The Association Between a Home Reading Program and Young Children’s Early Reading Skill
Journal of Direct Instruction
The purpose of this study was to examine the effects of teaching parents to deliver a carefully sequenced reading program to their kindergarten children who were not receiving formal reading instruction in school. Forty-five children and their parents enrolled in a kindergarten in a university-sponsored primary school participated in the research. Approximately twice as many children who participated in the home reading program scored in the top quartile of the Woodcock Reading Mastery (WRMT-R) word identification and word attack subtests as might be expected based on the test norms, while the children in the control group approximated the expected norms. On curriculum-based measures, the average score of children in the home reading group was higher than 87% of the children in the control group.

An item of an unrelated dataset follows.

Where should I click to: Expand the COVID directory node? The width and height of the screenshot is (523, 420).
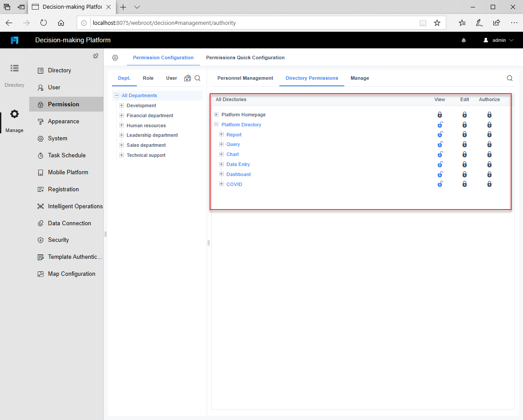point(221,184)
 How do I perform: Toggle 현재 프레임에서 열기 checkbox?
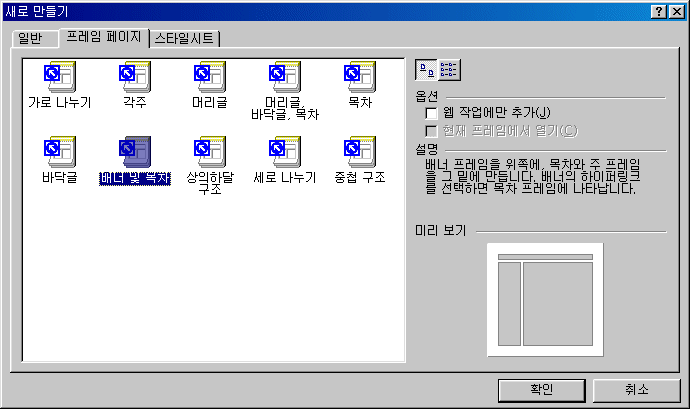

Finally, a multiple regression analysis revealed that a significant proportion of the variance in children’s posttest performance was associated with their pretest scores on the WRMT-R letter identification subtest scores, their knowledge of the phonemes introduced in the curriculum and the consistency with which their parents implemented the home reading program. The results are discussed relative to previous research in which teachers implemented the curriculum and the issues associated with utilizing parents as primary beginning reading teachers. In addition, limitations of this research and suggestions for future research are provided.
Lignugaris/Kraft, B., Findlay, P., Major, J., Gilberts, G. & Hofmeister, A. (2001). The association between a home reading program and young children’s early reading skill. Journal of Direct Instruction, 1, 117-137.